=== Work order ===
Reproduce the Greater New Haven text below word for word, from start to finish.
***** Text excerpt
Historical population
| Census | Pop. | Note | %± |
| 1790 | 8,007 |  | — |
| 1800 | 7,948 |  | −0.7% |
| 1810 | 8,162 |  | 2.7% |
| 1820 | 24,999 |  | 206.3% |
| 1830 | 30,281 |  | 21.1% |
| 1840 | 34,839 |  | 15.1% |
| 1850 | 47,953 |  | 37.6% |
| 1860 | 70,675 |  | 47.4% |
| 1870 | 86,838 |  | 22.9% |
| 1880 | 108,113 |  | 24.5% |
| 1890 | 140,298 |  | 29.8% |
| 1900 | 172,251 |  | 22.8% |
| 1910 | 215,597 |  | 25.2% |
| 1920 | 267,841 |  | 24.2% |
| 1930 | 301,483 |  | 12.6% |
| 1940 | 319,404 |  | 5.9% |
| 1950 | 364,061 |  | 14.0% |
| 1960 | 448,835 |  | 23.3% |
| 1970 | 507,837 |  | 13.1% |
| 1980 | 514,333 |  | 1.3% |
| 1990 | 536,853 |  | 4.4% |
| 2000 | 546,706 |  | 1.8% |
| 2010 | 570,001 |  | 4.3% |
| 2020 | 570,487 |  | 0.1% |
| 2025 (est.) | 578,741 | Increase | 1.4% |
U.S. Decennial Census

==Municipalities==
There are several official definitions of Greater New Haven. There are 13 municipalities that are included in all definitions. These are:
- Bethany
- Branford
- East Haven
- Guilford
- Hamden
- Madison
- New Haven (central city)
- North Branford
- North Haven
- Orange
- Wallingford
- West Haven
- Woodbridge

The following municipalities are members of the South Central Connecticut Region:

=== Cities ===

- Meriden
- Milford
- New Haven
- West Haven

=== Towns ===
- Bethany
- Branford
- East Haven
- Guilford
- Hamden
- Madison
- North Branford
- North Haven
- Orange
- Wallingford
- Woodbridge

===New Haven Service Delivery Area===
A service delivery area is a geographical area within which employment and training services are provided under the Job Training Partnership Act. This definition contains 14 towns and cities, with the town of Clinton added to the thirteen listed above.
**********
***** Entries provided
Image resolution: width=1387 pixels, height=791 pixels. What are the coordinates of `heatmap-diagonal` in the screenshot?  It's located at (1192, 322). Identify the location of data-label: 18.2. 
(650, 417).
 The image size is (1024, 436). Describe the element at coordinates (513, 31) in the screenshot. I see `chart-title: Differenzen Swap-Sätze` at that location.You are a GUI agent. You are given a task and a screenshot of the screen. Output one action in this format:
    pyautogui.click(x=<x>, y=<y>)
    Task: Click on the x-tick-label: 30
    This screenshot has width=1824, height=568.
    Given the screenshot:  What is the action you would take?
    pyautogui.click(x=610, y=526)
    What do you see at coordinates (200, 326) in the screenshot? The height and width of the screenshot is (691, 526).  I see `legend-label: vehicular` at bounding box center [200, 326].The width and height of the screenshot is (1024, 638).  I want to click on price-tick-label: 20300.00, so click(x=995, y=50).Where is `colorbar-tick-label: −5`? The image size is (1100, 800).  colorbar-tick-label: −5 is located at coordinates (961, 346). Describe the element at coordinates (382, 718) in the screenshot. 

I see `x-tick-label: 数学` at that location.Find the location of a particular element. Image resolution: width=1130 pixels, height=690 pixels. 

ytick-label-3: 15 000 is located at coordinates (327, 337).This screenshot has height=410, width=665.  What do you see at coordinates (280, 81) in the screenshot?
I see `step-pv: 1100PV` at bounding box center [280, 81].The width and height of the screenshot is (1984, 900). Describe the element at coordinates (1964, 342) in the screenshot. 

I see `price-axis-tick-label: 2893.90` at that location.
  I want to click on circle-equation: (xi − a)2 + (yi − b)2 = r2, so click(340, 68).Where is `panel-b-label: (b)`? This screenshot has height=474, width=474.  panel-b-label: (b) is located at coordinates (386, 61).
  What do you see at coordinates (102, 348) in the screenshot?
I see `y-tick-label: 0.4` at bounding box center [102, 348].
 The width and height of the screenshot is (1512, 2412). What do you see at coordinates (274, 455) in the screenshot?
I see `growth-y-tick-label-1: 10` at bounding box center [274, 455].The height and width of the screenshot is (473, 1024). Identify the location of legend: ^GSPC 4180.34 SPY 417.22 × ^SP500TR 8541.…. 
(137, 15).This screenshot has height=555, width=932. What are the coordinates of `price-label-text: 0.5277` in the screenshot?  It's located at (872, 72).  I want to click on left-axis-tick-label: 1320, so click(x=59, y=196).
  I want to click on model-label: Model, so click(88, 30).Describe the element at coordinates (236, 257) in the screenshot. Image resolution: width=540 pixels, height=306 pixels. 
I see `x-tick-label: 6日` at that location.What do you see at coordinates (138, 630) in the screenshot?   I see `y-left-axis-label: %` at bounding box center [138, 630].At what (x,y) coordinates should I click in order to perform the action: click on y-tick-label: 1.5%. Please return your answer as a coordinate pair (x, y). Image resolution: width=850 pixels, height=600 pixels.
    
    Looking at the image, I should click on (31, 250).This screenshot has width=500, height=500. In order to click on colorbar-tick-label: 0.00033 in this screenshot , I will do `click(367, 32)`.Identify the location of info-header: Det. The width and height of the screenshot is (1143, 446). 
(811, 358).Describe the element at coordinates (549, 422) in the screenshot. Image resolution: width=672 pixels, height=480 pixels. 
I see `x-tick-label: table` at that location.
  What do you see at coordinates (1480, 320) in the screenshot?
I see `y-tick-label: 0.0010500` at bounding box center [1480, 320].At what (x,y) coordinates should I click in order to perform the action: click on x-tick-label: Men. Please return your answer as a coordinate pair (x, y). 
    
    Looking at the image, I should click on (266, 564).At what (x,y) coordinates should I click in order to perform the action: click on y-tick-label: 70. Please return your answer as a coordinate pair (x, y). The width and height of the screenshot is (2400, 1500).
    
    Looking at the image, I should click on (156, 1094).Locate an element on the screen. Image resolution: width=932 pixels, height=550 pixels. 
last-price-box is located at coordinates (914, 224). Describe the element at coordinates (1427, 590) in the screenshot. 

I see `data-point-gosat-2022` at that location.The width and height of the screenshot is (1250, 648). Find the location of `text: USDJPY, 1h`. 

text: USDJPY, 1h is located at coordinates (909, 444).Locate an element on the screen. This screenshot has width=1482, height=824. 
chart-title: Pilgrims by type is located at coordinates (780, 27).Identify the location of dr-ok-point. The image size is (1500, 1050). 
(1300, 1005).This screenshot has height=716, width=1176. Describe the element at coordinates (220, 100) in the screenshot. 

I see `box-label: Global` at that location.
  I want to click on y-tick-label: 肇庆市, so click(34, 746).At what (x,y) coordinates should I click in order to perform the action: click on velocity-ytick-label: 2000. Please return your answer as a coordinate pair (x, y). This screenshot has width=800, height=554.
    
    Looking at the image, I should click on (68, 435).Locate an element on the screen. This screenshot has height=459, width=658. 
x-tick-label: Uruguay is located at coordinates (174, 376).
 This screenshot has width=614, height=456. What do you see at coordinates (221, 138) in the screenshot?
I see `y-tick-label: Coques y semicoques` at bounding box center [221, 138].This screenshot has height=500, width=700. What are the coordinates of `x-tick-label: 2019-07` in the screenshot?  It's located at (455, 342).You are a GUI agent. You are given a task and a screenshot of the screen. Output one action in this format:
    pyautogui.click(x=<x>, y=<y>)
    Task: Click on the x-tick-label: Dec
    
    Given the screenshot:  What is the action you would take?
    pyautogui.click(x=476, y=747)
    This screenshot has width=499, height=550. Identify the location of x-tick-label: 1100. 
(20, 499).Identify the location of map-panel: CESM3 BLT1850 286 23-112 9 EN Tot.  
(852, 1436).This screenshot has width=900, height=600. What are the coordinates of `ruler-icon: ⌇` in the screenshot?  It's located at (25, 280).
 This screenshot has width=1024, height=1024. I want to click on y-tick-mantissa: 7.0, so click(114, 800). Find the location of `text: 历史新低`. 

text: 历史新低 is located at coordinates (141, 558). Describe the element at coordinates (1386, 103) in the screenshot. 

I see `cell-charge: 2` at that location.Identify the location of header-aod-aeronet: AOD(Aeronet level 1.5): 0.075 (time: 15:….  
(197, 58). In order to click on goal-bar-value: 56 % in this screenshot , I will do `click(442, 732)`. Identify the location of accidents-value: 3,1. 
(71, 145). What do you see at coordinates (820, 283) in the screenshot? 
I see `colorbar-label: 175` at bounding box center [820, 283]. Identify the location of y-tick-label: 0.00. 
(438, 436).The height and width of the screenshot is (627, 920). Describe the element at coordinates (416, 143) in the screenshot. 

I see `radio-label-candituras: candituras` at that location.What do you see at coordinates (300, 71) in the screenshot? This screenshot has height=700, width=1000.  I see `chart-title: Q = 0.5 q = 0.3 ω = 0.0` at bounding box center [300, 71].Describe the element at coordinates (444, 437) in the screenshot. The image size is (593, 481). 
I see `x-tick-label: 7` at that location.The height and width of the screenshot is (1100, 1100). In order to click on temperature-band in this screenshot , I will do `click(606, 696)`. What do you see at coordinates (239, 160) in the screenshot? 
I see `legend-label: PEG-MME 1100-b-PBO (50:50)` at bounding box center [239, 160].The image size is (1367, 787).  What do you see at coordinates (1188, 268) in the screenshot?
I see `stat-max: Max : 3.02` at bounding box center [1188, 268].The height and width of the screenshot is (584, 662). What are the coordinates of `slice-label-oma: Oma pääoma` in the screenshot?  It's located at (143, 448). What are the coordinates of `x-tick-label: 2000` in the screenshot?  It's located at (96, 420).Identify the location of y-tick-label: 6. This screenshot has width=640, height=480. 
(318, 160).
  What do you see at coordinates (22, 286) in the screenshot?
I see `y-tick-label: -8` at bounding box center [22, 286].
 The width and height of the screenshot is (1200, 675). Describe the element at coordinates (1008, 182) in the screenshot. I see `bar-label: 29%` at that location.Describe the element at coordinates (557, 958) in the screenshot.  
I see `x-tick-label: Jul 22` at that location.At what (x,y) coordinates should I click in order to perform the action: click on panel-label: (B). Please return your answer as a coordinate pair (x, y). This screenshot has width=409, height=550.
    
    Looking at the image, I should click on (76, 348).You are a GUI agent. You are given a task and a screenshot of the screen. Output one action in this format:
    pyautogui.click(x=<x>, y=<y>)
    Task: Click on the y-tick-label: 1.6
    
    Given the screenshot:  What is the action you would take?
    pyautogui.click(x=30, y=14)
**********
=== Worked solution ===
Historical population
| Census | Pop. | Note | %± |
| 1790 | 8,007 |  | — |
| 1800 | 7,948 |  | −0.7% |
| 1810 | 8,162 |  | 2.7% |
| 1820 | 24,999 |  | 206.3% |
| 1830 | 30,281 |  | 21.1% |
| 1840 | 34,839 |  | 15.1% |
| 1850 | 47,953 |  | 37.6% |
| 1860 | 70,675 |  | 47.4% |
| 1870 | 86,838 |  | 22.9% |
| 1880 | 108,113 |  | 24.5% |
| 1890 | 140,298 |  | 29.8% |
| 1900 | 172,251 |  | 22.8% |
| 1910 | 215,597 |  | 25.2% |
| 1920 | 267,841 |  | 24.2% |
| 1930 | 301,483 |  | 12.6% |
| 1940 | 319,404 |  | 5.9% |
| 1950 | 364,061 |  | 14.0% |
| 1960 | 448,835 |  | 23.3% |
| 1970 | 507,837 |  | 13.1% |
| 1980 | 514,333 |  | 1.3% |
| 1990 | 536,853 |  | 4.4% |
| 2000 | 546,706 |  | 1.8% |
| 2010 | 570,001 |  | 4.3% |
| 2020 | 570,487 |  | 0.1% |
| 2025 (est.) | 578,741 | Increase | 1.4% |
U.S. Decennial Census

==Municipalities==
There are several official definitions of Greater New Haven. There are 13 municipalities that are included in all definitions. These are:
- Bethany
- Branford
- East Haven
- Guilford
- Hamden
- Madison
- New Haven (central city)
- North Branford
- North Haven
- Orange
- Wallingford
- West Haven
- Woodbridge

The following municipalities are members of the South Central Connecticut Region:

=== Cities ===

- Meriden
- Milford
- New Haven
- West Haven

=== Towns ===
- Bethany
- Branford
- East Haven
- Guilford
- Hamden
- Madison
- North Branford
- North Haven
- Orange
- Wallingford
- Woodbridge

===New Haven Service Delivery Area===
A service delivery area is a geographical area within which employment and training services are provided under the Job Training Partnership Act. This definition contains 14 towns and cities, with the town of Clinton added to the thirteen listed above.